WORK INSTRUCTION: What follows is a set of entries. Repeat them exactly, but not their pictures.

MATERIAL FOR THE TASK:
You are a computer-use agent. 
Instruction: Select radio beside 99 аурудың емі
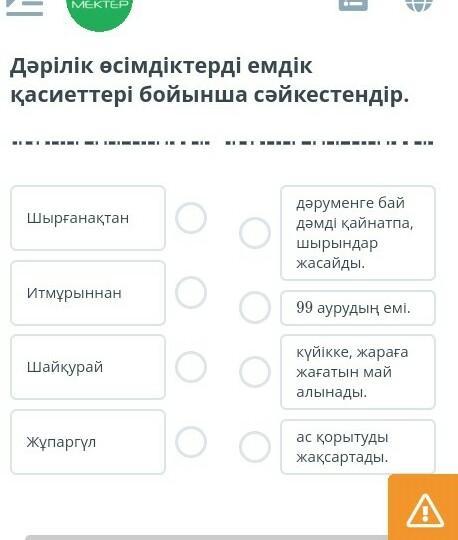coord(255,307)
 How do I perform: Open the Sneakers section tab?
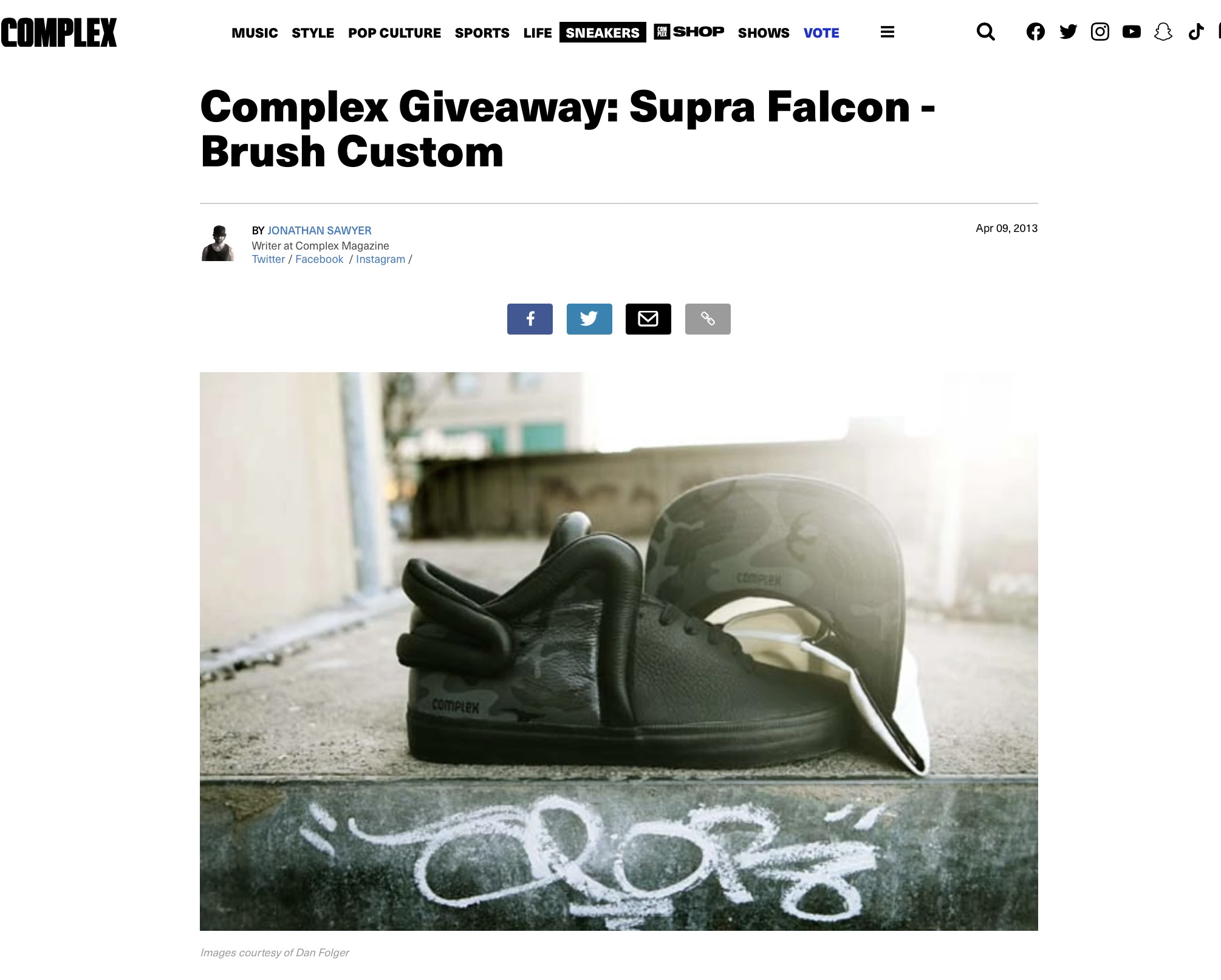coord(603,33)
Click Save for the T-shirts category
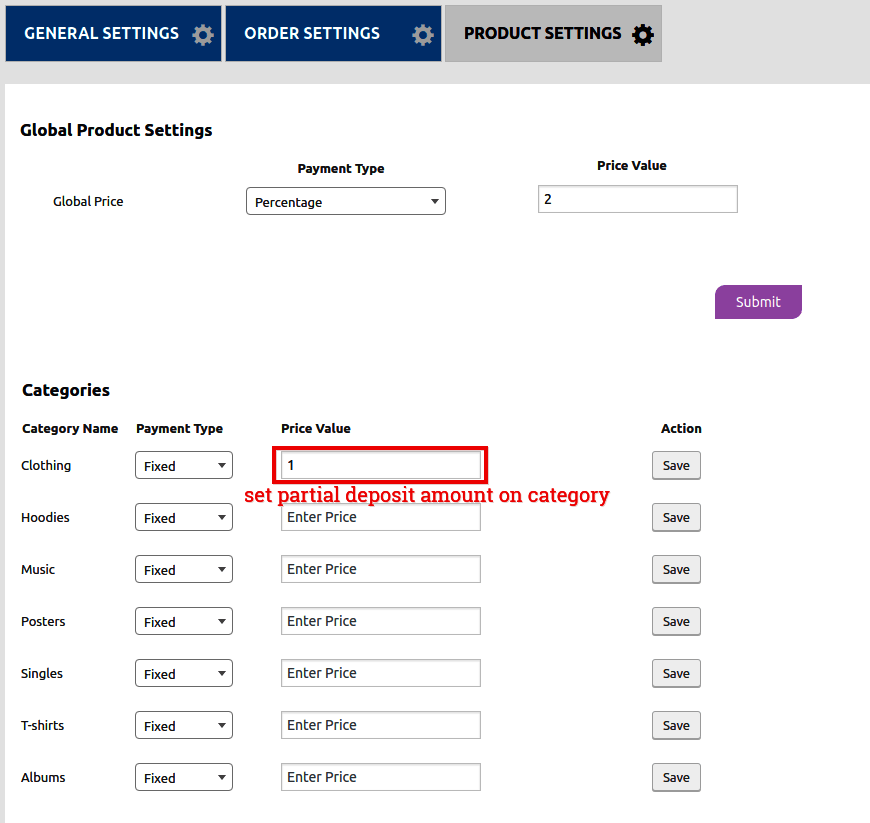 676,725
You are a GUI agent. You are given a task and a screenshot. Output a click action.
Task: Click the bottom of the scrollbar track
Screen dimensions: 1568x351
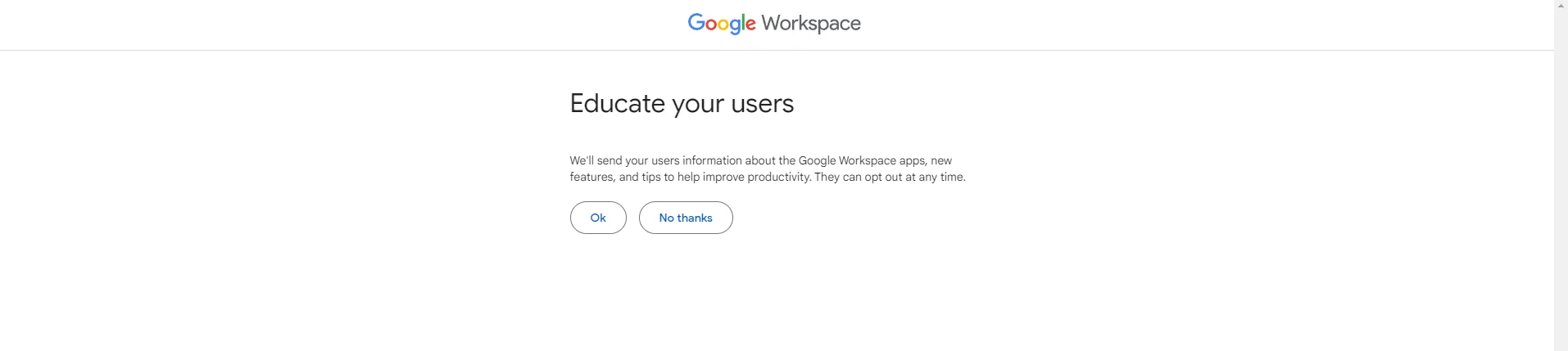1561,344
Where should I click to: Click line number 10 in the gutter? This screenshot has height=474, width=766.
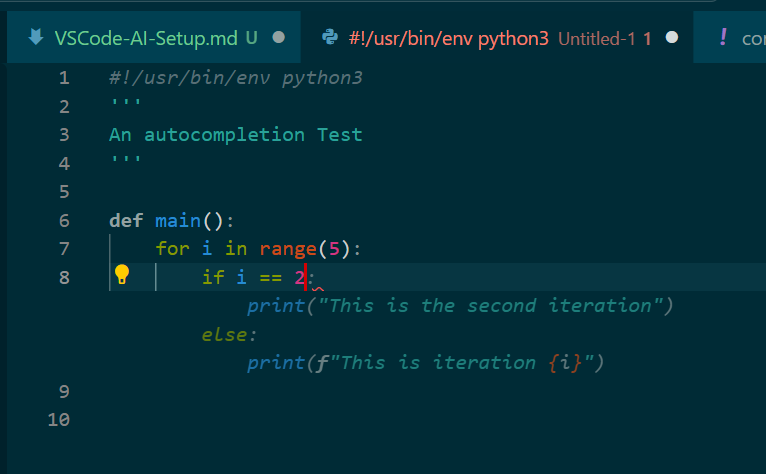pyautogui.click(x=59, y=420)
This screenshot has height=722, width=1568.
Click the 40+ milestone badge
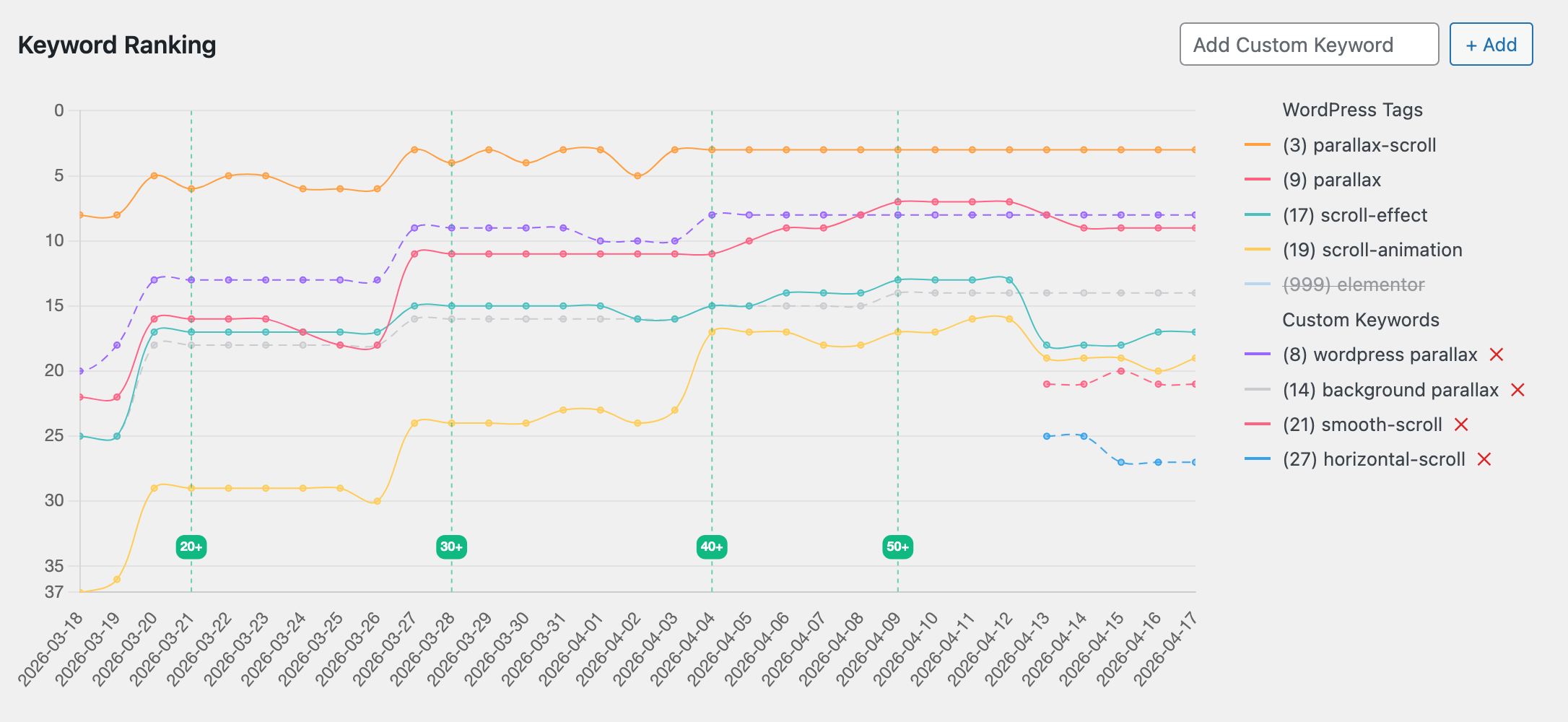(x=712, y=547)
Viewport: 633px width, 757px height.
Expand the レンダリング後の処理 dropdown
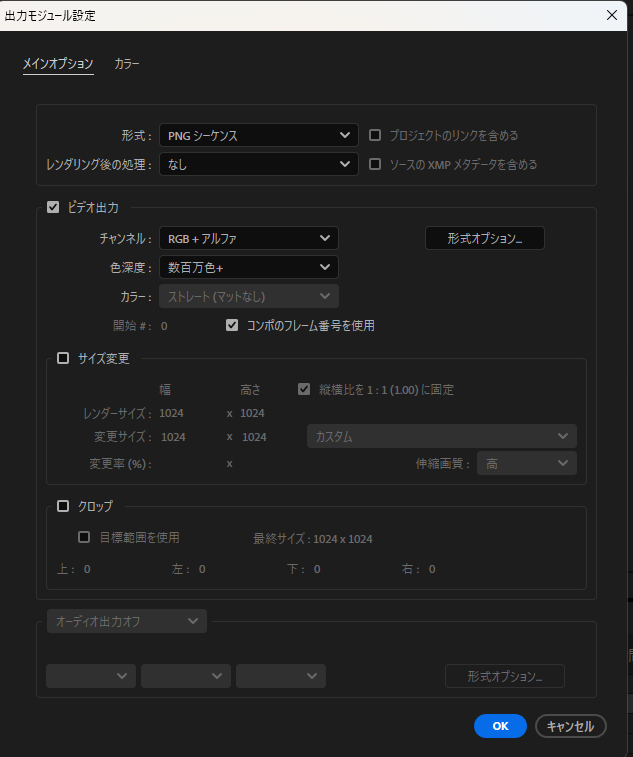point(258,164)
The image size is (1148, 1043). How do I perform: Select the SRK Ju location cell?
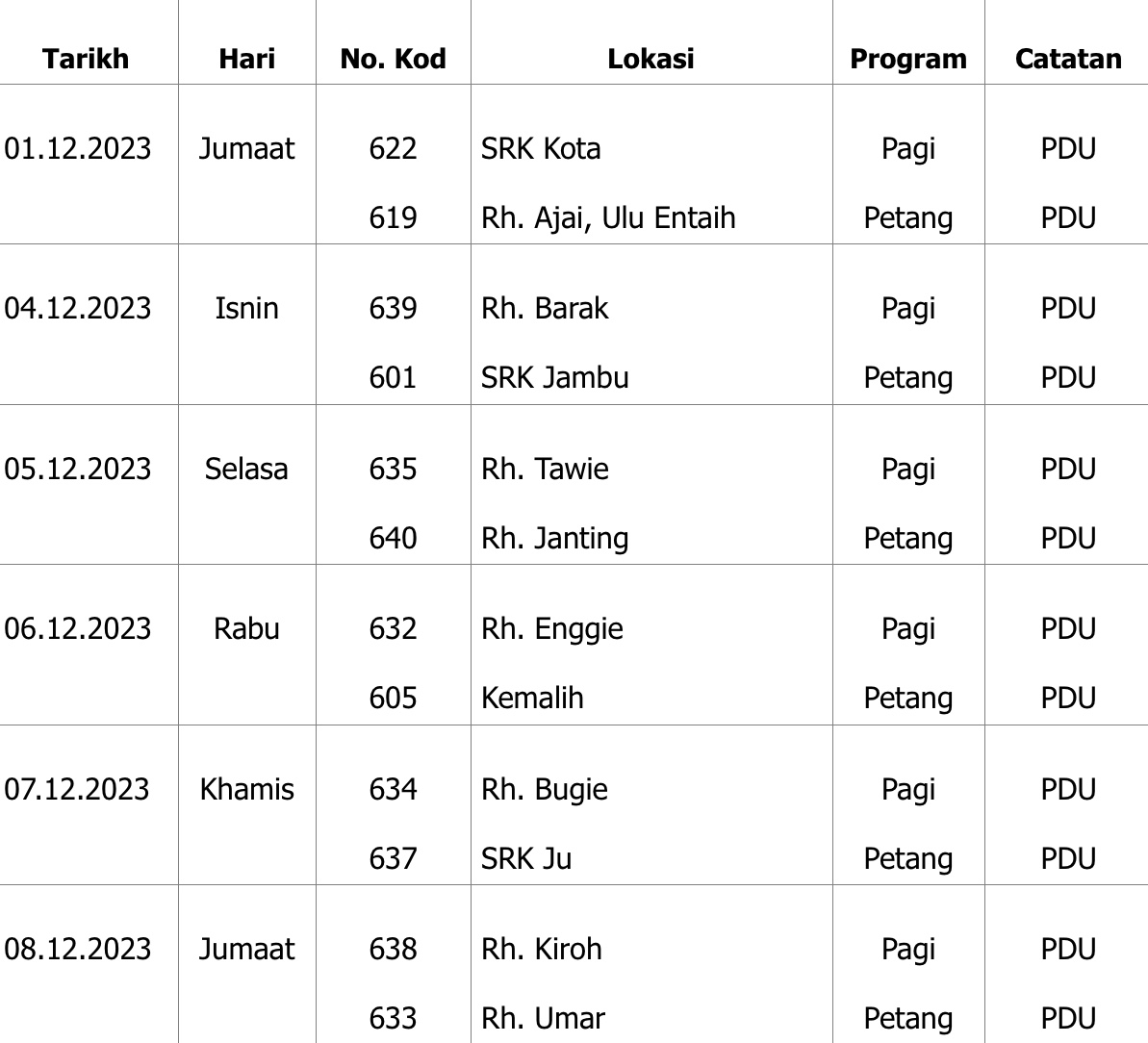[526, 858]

ANSWER AREA:
You are a computer-use agent. 
Instruction: Select radio beside 99 аурудың емі
coord(255,307)
 How do I perform: Open the Sneakers section tab?
coord(603,33)
Click Save for the T-shirts category
 676,725
You are a GUI agent. You are given a task and a screenshot. Output a click action.
Task: Click the bottom of the scrollbar track
Screen dimensions: 1568x351
1561,344
Where should I click to: Click line number 10 in the gutter? This screenshot has height=474, width=766.
pyautogui.click(x=59, y=420)
This screenshot has height=722, width=1568.
Click the 40+ milestone badge
(x=712, y=547)
Viewport: 633px width, 757px height.
Expand the レンダリング後の処理 dropdown
point(258,164)
The image size is (1148, 1043). How do I perform: Select the SRK Ju location cell?
[526, 858]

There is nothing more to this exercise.